In fact, though, things get even more complicated! Because although it is true that John is speaking with urgency, note what he does not say. He does not tell us that we humans can solve all of our problems. He doesn’t tell us to go out and heal the world or end all wars all on our own; he doesn’t tell us that we humans can save and redeem creation. No: he tells us to urgently get things ready for God: prepare God’s way, make God’s paths straight, so that God can come and save, heal, and redeem.
So even John’s urgency, strangely enough, is inflected with patience. We have to get the work started—but we can’t complete it, not on our own. It seems that we need both divine patience and human urgency to meet, to intersect. So Advent becomes even more fraught, pulled to and fro with this complex task of patient urgency, the divine and human tasks intertwined.
And isn’t that exactly who we are waiting for in Jesus? The one whom we Christians know as both divine and human, the very intersection of divine patience and human urgency that John seems to be calling us to. In Jesus, divinity and humanity meet, and are reconciled. In Jesus, that urgent human need meets God’s patient love. This is what we are waiting for in Christmas, wait we are preparing for in Advent.
And if this is who we are waiting for, then this is also who we are waiting to become. Jesus shows us who we are called to be—we need to incarnate divine patience and human urgency! God calls us to this tension, this paradox, this chaotic and fraught way of life:
we have to love a world so often full of hate;
we have to heal a world that can feel impossibly broken;
we have to teach a world that seems to revel in ignorance.
Now, you might be saying to yourself at this point: “this all seems great—developing divine patience and human urgency. But what does this really mean for us today? What concrete steps can we take to actually live this way right now?” I think the answer is: in all kinds of concrete actions, both small and large.
For example, when we’re walking down Pennsylvania Avenue and someone asks us for some change, whether we have anything to give them or not, we can choose to look them in the eye and talk to them like a fellow human being—instead of walking by with our gaze cast to the ground, pretending they don’t exist, as so many people do.

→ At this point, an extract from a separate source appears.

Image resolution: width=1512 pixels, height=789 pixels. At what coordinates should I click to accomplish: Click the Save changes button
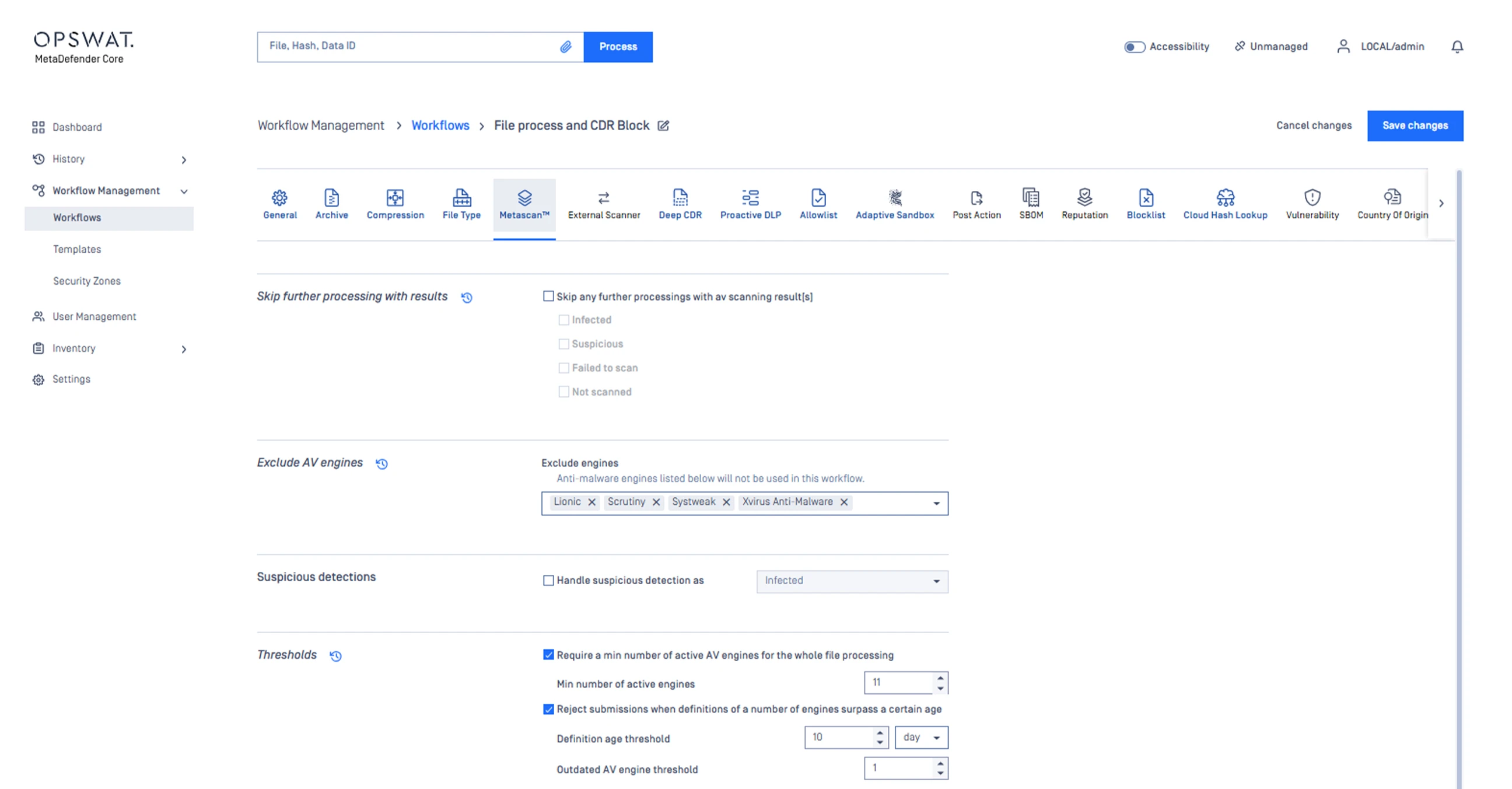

Or, to take an action that might be just a bit more difficult: if we are in a disagreement with a coworker or family member, we can choose to disagree with them respectfully, to love and care for them even while we are in conflict.
Stepping up the difficulty a bit more for many of us, we could choose to give a substantial donation to groups doing important work: giving money to Newtown or other groups working to reduce gun violence, for example, or to groups supporting migrants and refugees—you could even give money to your local church!
And this patient urgency could manifest in ways even more challenging: if we are at work, for example, and someone says something racist or sexist, we could choose to challenge them, speak truth to them, and call out this behavior—even though doing so might mean risking friendship or even professional relationships.
Of course, which actions seem harder or easier will depend on our differing personalities. But the point is that John is challenging us to take these kinds of real, concrete actions in the world, things both small and large. His point almost seems to be that we have to live as if the Kingdom of God has already come in order to make it arrive! The more we live as if God’s love is already fully realized here on earth, the more likely it is to actually be so!
So we have to arrive at that station early, for a train that seems to be taking eons to arrive. We have to hurry up—and wait!